=== Begin Enclosure ===

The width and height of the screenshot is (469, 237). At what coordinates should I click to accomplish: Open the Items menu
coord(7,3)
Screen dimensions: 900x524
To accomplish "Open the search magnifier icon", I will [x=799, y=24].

=== End Enclosure ===
=== Begin Enclosure ===

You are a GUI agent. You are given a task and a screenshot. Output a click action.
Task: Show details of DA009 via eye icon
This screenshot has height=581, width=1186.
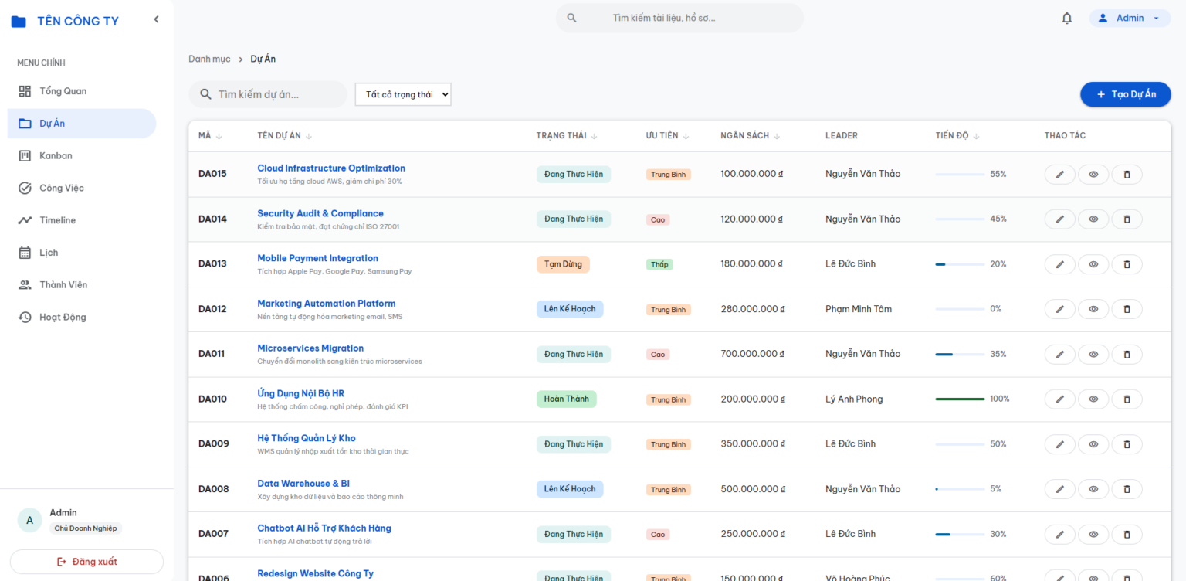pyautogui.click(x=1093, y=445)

=== End Enclosure ===
=== Begin Enclosure ===

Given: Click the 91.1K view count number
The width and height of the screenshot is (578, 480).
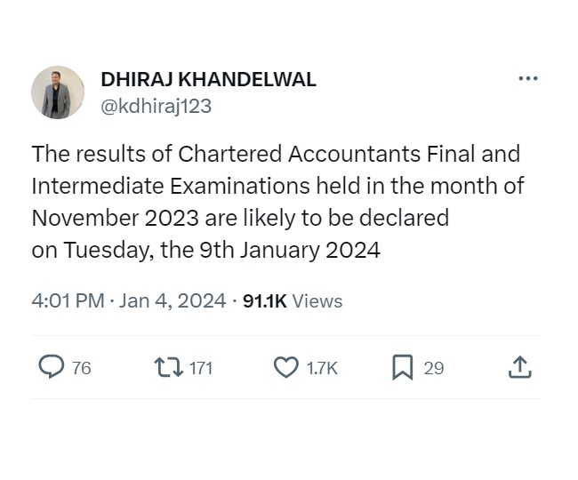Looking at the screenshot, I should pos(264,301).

=== End Enclosure ===

TO DO ->
Pull out every line holding "icon" from the records above, and copy it.

TASK RESULT ->
To accomplish "Open the search magnifier icon", I will [x=799, y=24].
Task: Show details of DA009 via eye icon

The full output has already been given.